About
I am a Systems Research Engineer in the SRG group at Google. I design novel accelerator architectures and interfaces to integrate them in the system-on-chip.
Prior to Google, I received my Ph.D. in Computer Science from the University of California Los Angeles, advised by Prof. Tony Nowatzki. My research is about rethinking the accelerator design to achieve general-purpose acceleration using reconfigurable architecture. My work has been recognized with ACM SIGARCH and IEEE-CS TCCA Outstanding Dissertation Award Honorable Mention, two IEEE Micro Top Picks awards, IEEE Micro Honorable Mention Award and an Outstanding Graduate Student award.
Before joining UCLA, I did my undergraduate studies at the Indian Institute of Technology Roorkee in Electronics and Communication Engineering with minors in Computer Science (2017). During my undergraduate, I worked with Prof. Onur Mutlu on designing memory scheduling techniques to mitigate inter-application interference. You can find my CV here.PhD Work
During my PhD, I designed programmable accelerator for irregular workloads, called Sparse Processing Unit (SPU), by finding fundamental data-dependence forms in workloads spanning machine learning, graph processing, and databases.

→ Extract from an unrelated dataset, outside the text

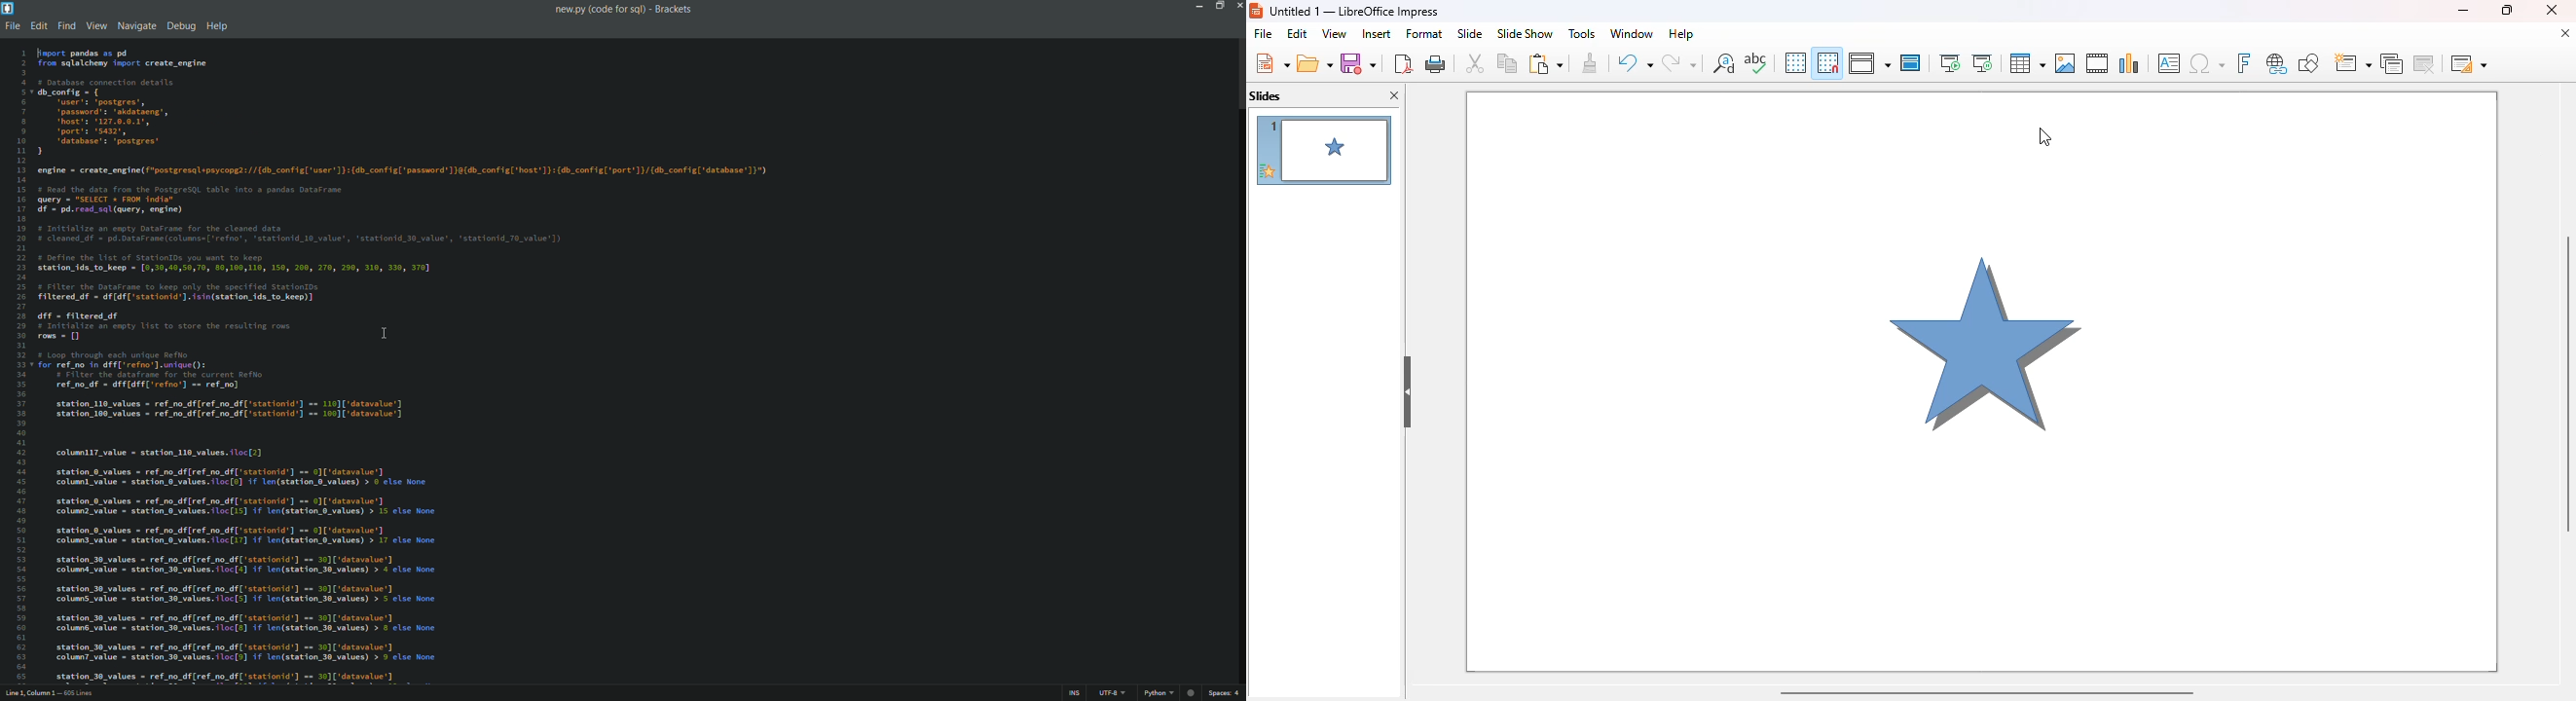 The image size is (2576, 728). I want to click on new slide, so click(2352, 64).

We enhanced SPU's flexibility using "TaskFlow" execution model for supporting fine-grained dynamic parallelism efficiently, making it suitable for graph processing workloads. We proposed PolyGraph accelerators that implements the TaskFlow execution model. My works on SPU and PolyGraph received IEEE Micro Top Picks Awards which is given to 12 papers in the field each year, based on novelty and the potential for long-term impact. These awards were given for developing a systematic understanding of large hardware-software co-design space. Our recent work, "TaskStream: Accelerating Task Parallel Workloads by Recovering Program Structure" develops a unified task-dataflow execution and programming model such that we can program SPU and PolyGraph workloads in TaskStream while exploiting the performance advantage of dynamic work distribution for medium granularity tasks. The framework for my research is open-source.
During my internships, I gained experience in performance characterization of various industrial architectures -- Configurable Spatial Accelerator (CSA) at Intel, Edge Tensor Processing Unit (TPU) accelerator for ML at Google, and Microsoft's Azure Synapse Spark for analytical database processing.